Regarding the split between Starter Decks and Booster Packs in Unlimited, there is less information available so an educated guess must be made. When Alpha and Beta were printed 27.1% of the cards were printed in Starter Decks and 72.9% of the cards were printed in booster packs, but it is generally recognized that WOTC decided to change the allocation between starters and boosters at some point due to the much higher demand for boosters. We do not have definitive information on how much this was adjusted. Some estimates assume as low as 16.7% allocated for starter decks, and some estimate as high as 33.3% allocated for starter decks.
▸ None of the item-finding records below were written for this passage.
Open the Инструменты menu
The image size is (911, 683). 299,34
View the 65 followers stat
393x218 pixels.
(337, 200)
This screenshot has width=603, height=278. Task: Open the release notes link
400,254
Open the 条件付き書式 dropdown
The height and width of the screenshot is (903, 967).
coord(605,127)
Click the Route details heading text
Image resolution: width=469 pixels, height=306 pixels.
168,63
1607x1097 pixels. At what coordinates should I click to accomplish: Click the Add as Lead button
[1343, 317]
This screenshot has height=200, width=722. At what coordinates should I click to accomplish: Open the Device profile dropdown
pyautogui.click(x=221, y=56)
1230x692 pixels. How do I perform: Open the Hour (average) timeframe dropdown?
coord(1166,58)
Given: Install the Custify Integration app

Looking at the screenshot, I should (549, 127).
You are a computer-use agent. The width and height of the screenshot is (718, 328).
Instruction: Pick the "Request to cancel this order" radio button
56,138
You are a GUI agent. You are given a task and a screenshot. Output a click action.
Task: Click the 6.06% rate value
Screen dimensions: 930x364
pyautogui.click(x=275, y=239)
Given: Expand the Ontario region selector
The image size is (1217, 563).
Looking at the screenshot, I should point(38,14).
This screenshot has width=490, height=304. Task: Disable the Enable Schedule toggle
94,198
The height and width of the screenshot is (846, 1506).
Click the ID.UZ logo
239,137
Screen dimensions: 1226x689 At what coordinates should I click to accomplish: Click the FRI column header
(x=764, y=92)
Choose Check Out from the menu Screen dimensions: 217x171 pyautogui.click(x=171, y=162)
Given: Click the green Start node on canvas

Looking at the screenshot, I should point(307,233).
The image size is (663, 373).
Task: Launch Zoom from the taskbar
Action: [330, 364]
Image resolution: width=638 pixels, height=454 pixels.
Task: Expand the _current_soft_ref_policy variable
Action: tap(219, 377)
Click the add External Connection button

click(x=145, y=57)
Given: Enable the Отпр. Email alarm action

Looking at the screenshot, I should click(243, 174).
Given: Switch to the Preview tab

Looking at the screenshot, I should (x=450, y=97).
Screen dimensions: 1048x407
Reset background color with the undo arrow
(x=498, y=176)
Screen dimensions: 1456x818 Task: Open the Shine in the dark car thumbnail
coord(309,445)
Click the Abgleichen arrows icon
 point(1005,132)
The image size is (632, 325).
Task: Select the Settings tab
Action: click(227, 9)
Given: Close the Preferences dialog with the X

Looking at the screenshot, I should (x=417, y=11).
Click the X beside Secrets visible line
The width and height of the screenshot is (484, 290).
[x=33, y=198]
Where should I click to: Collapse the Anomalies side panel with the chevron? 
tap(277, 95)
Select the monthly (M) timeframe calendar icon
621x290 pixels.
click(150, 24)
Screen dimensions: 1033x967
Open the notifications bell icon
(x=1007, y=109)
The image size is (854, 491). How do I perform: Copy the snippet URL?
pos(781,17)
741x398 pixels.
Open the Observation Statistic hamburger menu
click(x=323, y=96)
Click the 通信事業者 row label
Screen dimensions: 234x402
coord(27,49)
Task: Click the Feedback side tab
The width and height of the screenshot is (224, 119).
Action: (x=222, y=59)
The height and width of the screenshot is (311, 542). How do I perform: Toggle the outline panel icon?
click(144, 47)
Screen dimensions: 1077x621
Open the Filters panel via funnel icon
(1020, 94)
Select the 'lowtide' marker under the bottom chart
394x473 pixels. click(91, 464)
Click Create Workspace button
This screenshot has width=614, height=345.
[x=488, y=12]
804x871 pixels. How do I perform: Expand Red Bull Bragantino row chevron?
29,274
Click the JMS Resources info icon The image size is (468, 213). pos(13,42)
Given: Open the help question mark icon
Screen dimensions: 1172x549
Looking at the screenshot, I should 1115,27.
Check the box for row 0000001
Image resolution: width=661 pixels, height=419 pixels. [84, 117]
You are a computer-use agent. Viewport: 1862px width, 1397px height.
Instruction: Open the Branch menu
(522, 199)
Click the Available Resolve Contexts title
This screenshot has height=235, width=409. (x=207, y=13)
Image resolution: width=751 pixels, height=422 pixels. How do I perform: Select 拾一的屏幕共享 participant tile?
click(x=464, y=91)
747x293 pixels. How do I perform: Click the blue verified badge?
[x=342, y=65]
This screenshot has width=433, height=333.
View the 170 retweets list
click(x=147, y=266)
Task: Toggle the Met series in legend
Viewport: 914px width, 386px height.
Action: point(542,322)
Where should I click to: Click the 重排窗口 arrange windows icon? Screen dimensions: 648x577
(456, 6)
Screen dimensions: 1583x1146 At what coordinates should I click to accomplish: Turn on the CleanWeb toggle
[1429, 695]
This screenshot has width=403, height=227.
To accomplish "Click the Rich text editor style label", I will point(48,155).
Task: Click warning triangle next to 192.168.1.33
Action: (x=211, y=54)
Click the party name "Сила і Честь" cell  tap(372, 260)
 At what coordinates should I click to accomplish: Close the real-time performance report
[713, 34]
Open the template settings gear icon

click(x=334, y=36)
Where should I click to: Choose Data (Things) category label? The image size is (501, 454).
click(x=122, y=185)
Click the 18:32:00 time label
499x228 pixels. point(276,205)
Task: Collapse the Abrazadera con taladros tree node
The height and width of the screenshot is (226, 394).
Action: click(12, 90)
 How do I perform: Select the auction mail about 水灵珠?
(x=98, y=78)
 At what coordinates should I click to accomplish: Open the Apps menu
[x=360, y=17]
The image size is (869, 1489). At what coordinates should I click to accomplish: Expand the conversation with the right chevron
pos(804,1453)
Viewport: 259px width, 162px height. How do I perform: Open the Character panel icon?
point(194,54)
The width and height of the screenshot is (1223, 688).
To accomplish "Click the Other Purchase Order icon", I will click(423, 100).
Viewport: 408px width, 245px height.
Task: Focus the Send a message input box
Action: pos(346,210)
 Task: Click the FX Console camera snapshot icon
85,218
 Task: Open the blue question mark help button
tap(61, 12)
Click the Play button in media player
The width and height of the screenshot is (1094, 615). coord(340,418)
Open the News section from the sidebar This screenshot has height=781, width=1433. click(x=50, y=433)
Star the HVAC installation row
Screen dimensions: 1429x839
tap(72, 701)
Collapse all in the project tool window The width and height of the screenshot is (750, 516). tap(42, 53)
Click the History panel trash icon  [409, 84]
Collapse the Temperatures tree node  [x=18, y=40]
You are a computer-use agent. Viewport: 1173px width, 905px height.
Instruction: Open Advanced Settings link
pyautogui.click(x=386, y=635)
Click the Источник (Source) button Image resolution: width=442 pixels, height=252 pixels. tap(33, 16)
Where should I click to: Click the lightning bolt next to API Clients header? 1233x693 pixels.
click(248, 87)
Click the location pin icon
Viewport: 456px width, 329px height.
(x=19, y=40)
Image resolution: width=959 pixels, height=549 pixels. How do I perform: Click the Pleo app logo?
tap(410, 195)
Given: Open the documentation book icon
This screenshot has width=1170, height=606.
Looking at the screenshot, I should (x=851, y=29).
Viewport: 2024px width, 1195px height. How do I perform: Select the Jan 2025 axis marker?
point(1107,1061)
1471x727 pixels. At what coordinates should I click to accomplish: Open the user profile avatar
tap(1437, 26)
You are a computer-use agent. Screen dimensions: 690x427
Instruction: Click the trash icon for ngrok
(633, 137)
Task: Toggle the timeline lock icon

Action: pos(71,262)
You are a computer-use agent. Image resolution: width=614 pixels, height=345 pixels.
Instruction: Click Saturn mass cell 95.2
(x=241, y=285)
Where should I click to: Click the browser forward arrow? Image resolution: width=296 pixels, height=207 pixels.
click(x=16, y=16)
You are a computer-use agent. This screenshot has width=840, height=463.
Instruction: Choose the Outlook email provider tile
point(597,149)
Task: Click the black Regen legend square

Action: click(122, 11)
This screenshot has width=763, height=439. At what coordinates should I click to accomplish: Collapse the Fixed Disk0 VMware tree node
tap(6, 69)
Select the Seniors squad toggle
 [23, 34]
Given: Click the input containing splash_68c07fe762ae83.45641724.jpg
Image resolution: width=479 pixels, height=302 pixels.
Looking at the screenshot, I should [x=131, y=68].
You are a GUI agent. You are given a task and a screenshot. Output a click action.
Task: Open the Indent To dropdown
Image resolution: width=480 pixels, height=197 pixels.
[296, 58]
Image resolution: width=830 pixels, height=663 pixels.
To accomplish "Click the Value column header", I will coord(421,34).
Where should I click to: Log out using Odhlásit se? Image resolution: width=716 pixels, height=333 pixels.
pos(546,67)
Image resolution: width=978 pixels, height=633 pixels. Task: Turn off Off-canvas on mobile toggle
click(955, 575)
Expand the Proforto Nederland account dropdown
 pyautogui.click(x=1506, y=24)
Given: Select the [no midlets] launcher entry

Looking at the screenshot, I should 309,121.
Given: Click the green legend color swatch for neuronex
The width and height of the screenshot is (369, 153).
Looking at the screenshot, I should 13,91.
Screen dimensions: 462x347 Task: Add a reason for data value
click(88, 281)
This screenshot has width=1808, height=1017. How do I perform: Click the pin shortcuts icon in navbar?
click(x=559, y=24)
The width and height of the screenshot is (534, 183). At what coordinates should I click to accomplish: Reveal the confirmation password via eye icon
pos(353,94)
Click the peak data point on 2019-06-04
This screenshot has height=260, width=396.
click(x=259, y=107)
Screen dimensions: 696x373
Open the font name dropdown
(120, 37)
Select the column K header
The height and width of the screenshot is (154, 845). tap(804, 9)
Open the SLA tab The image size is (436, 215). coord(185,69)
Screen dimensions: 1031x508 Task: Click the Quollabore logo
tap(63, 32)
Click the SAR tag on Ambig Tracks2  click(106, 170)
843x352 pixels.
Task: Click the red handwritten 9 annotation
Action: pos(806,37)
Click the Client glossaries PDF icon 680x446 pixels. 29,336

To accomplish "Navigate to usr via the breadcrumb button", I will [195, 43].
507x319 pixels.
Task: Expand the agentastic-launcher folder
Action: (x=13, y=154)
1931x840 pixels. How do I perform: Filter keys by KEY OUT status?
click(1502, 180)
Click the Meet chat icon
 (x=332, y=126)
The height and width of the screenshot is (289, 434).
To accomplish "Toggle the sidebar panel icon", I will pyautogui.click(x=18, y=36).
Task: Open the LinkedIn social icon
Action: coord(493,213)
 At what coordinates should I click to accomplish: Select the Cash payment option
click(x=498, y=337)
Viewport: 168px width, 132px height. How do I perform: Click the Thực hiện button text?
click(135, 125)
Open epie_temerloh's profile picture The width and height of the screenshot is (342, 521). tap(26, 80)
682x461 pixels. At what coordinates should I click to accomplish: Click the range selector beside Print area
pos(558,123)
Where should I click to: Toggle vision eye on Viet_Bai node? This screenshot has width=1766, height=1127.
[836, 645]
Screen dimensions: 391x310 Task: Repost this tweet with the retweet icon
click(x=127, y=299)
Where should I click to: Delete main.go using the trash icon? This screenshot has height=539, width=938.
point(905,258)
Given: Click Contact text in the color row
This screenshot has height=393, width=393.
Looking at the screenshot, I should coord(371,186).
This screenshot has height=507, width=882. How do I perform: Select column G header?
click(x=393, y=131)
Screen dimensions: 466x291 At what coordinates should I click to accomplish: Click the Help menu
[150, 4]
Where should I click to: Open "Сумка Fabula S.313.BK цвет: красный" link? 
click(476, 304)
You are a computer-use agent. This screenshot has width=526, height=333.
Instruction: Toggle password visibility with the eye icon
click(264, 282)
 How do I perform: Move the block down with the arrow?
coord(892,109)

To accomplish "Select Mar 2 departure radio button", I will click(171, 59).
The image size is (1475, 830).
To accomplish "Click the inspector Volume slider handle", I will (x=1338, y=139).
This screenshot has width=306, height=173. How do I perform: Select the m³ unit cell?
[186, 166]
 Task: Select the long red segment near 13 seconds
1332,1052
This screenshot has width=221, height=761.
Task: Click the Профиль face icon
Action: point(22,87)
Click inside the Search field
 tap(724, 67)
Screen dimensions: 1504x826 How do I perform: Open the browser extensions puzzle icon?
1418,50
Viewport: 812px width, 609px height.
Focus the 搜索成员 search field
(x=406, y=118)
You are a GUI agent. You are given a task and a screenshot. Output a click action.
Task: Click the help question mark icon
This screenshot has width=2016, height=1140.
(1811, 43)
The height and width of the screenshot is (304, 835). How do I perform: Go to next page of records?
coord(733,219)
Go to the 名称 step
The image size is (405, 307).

Given the information recently released by Peter Adkison, I think it is safe to assume 33.3% is too high as that would be even higher than the allocation in Alpha and Beta, and I believe 16.7% is too low, as this would leave us with much less than 1 starter deck for every 10 packs printed, and WOTC was still trying to actively grow the player base at this point (players which would have needed starter decks). The number we will use for our calculation is 25% allocation to starter decks. This figure is in-between both of the most popular estimates being used, and is here believed to be the best guess possible

**Note on The Dark set:

Information from 1994 and 1995 placed estimates at 62 million cards.

Sources include The Duelist as well as official press releases made by WOTC representatives. However more recent research has been conducted and estimates the print run at 75 million, based on comments made by Tom Wylie (an early WOTC employee).

The figure used in this article is 70 million cards, for the following reasons:

Estimates place the print run somewhere between 63 and 75, so selecting 70 will allow us to have at least a 10% margin of error on both sides. Additionally, the print run of the preceding set (Legends) is estimated to be 35 million, and previous WOTC behavior showed a propensity to have sets preceding one another to be multiples of their predecessors. Beta is three times the size of Alpha, Antiquities is three times the size of Arabian Nights, so I think it follows logically that the Dark would be two times the size of Legends (given that three times the size was never an option). WOTC was still a small company at this stage and the final decision on print run size would ultimately have been made by one or two key individuals in the organization. This estimate is the largest unknown of all the numbers provided, so hopefully someday we will get additional information to help with this calculation.